This coherent manipulation of electron motion is enabled by terahertz-induced bias voltage, which is strong enough to distort barrier height in the tip–sample junction. The strong transient voltage is induced by the large field enhancement realized by the broadband antenna effect in the metal nanotip. Therefore, for the shaper metal tip accompanying stronger field enhancement and confinement, the larger tunnel current is measured in a given incident terahertz electric field (Figure 5A). It is worth to note that the rectified electrons show the same curves as a function of electric field scaled by enhancement factor, indicating that the tip geometry plays an important role to reach strong field regime at a given incident field (Figure 5B). Furthermore, the strong field enhancement by metal nanotip assists to reach a new regime, an extremely high-voltage regime where an additional space-charge potential plays an important role in the strong saturation of the tunneling electrons.

Rectified electrons from the nanotip. (A) Number of rectified electrons as a function of incident terahertz electric field, measured with three different metal tips. Electrochemical etching produces sharp tips (Tips 1 and 2), whereas mechanical cutting makes a blunt tip (Tip 3). Insets are SEM images of sharp (top) and blunt (bottom) tips. (B) Number of rectified electrons as a function of enhanced terahertz electric field for three different tips, in which the same behavior indicates that the tip geometry affects only the enhancement factor. The saturation regime (space-charge-limited regime) is achieved by strong field enhancement in metal nanotip. The figures are reproduced from Reference [20].
Figure 5:

Rectified electrons from the nanotip.

-- Input data --
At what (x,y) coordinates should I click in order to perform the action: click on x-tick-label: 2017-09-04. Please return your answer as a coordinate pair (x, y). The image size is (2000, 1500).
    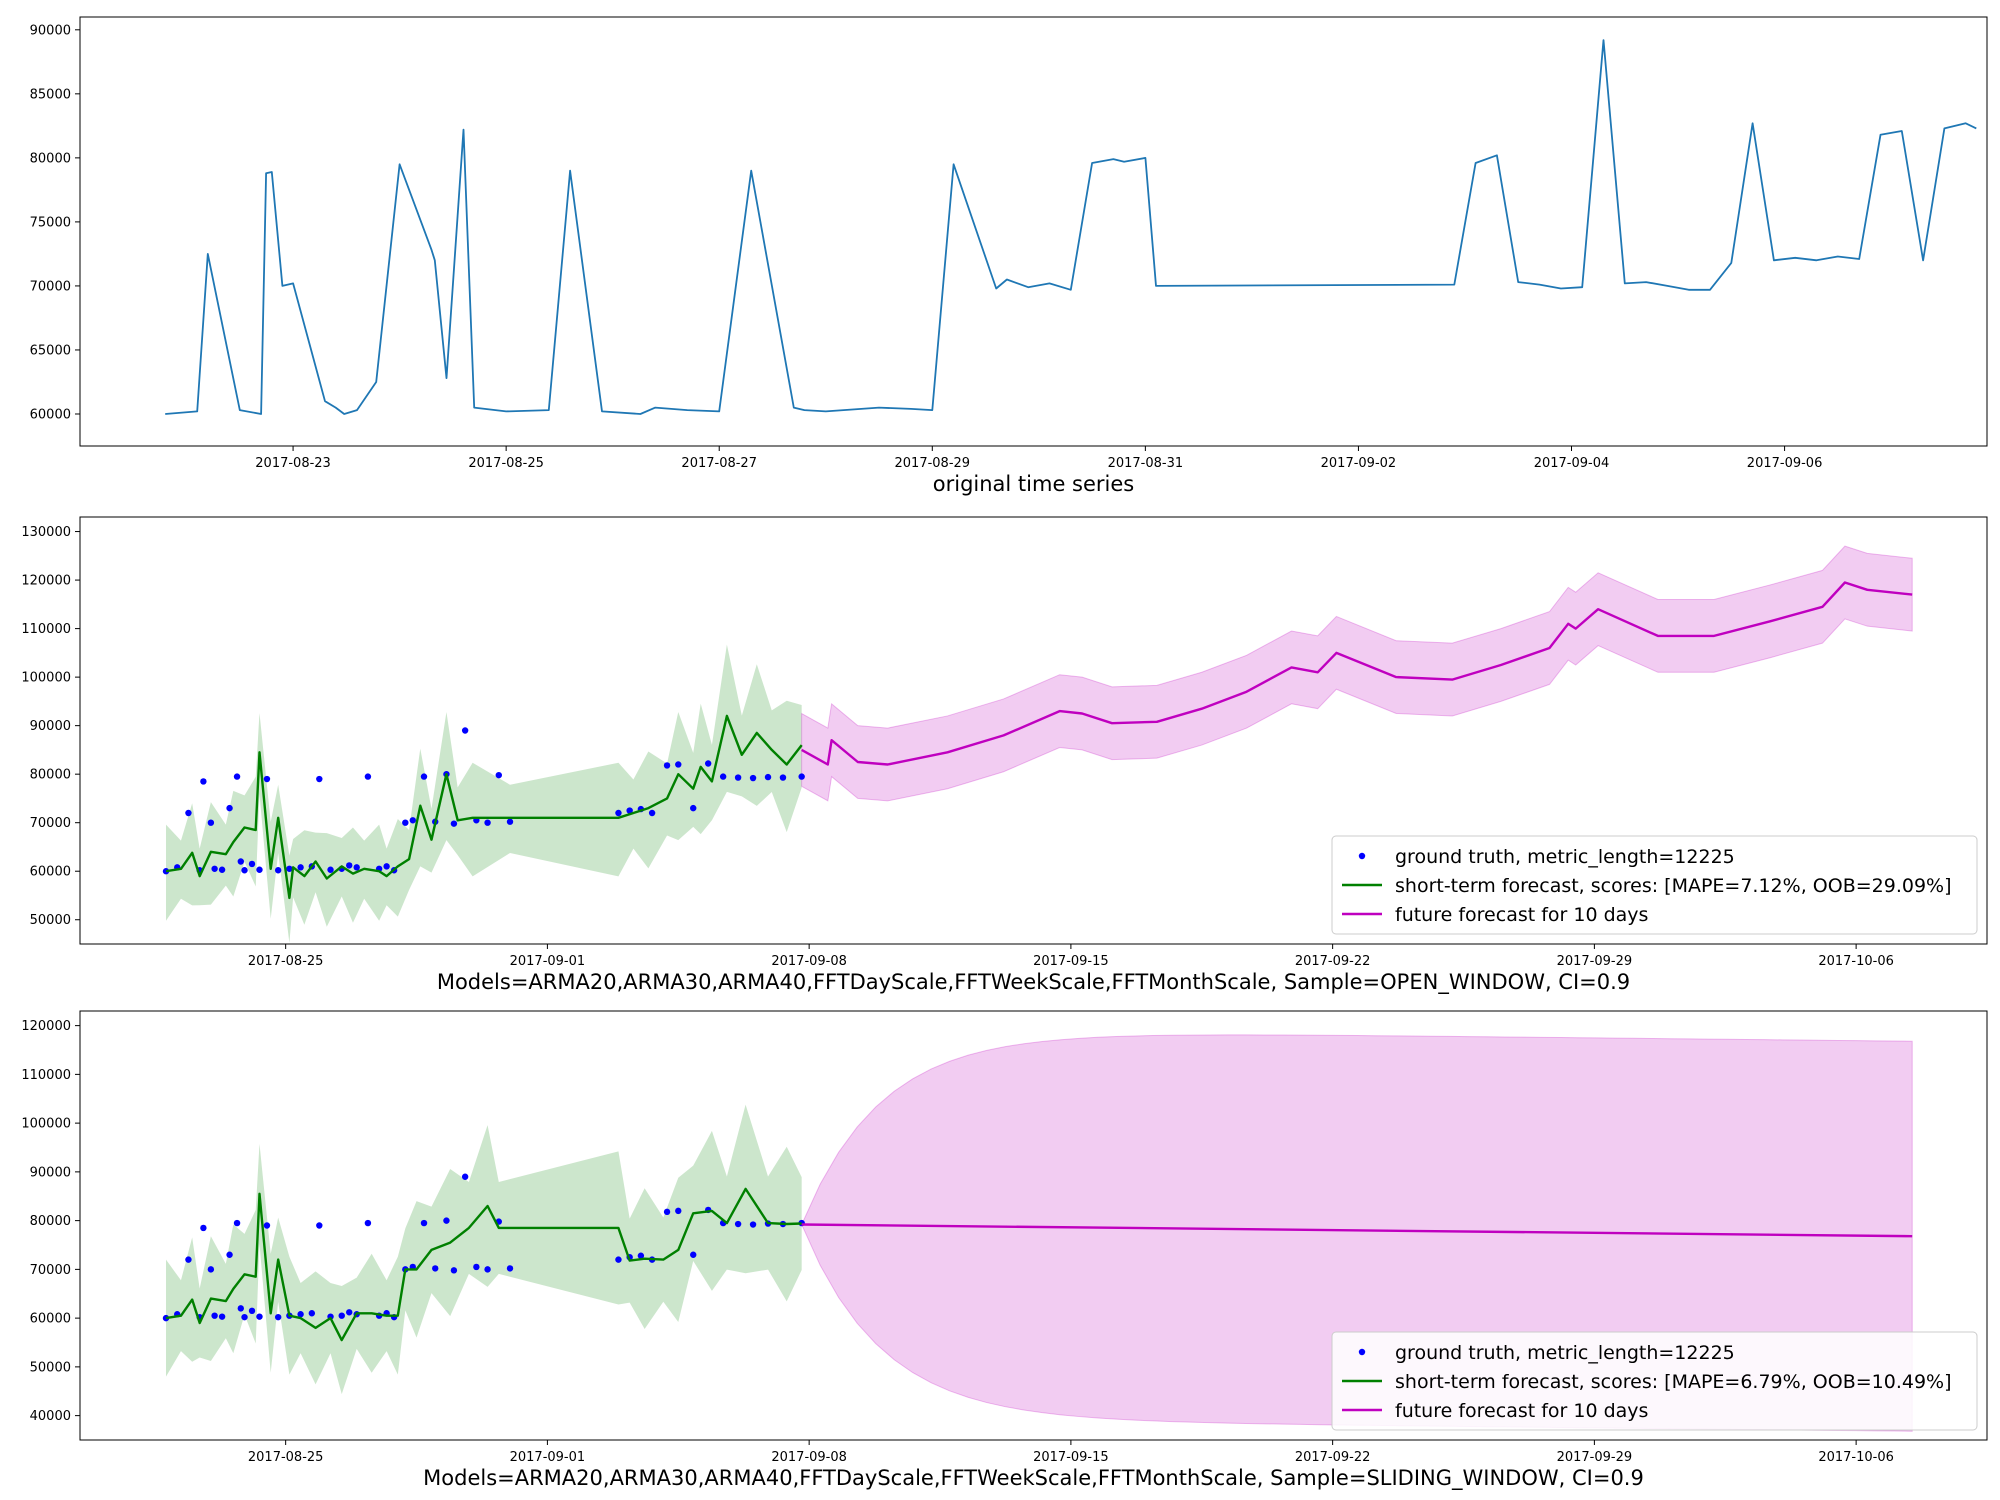
    Looking at the image, I should click on (1572, 464).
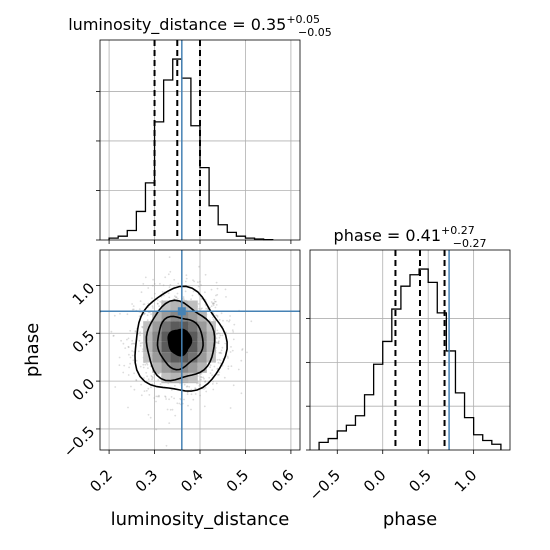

-- Brief 1 --
Substitute "Chemical etching" for "Electrochemical etching" in the nanotip passage and write out that passage from "Rectified electrons from the nanotip. (A)" up to and including "from Reference [20].".
-- Brief 2 --
For each statement, answer yes or no according to the nanotip passage and quote the words that decide it: (a) Mechanical cutting produces a sharp tip. (b) Tip geometry affects only the enhancement factor. (c) The figures were made for this passage rather than taken from elsewhere.
The lines above aren't needed for anything here.

-- Your solution 1 --
Rectified electrons from the nanotip. (A) Number of rectified electrons as a function of incident terahertz electric field, measured with three different metal tips. Chemical etching produces sharp tips (Tips 1 and 2), whereas mechanical cutting makes a blunt tip (Tip 3). Insets are SEM images of sharp (top) and blunt (bottom) tips. (B) Number of rectified electrons as a function of enhanced terahertz electric field for three different tips, in which the same behavior indicates that the tip geometry affects only the enhancement factor. The saturation regime (space-charge-limited regime) is achieved by strong field enhancement in metal nanotip. The figures are reproduced from Reference [20].

-- Your solution 2 --
(a) No: "mechanical cutting makes a blunt tip (Tip 3)"
(b) Yes: "the tip geometry affects only the enhancement factor"
(c) No: "The figures are reproduced from Reference [20]."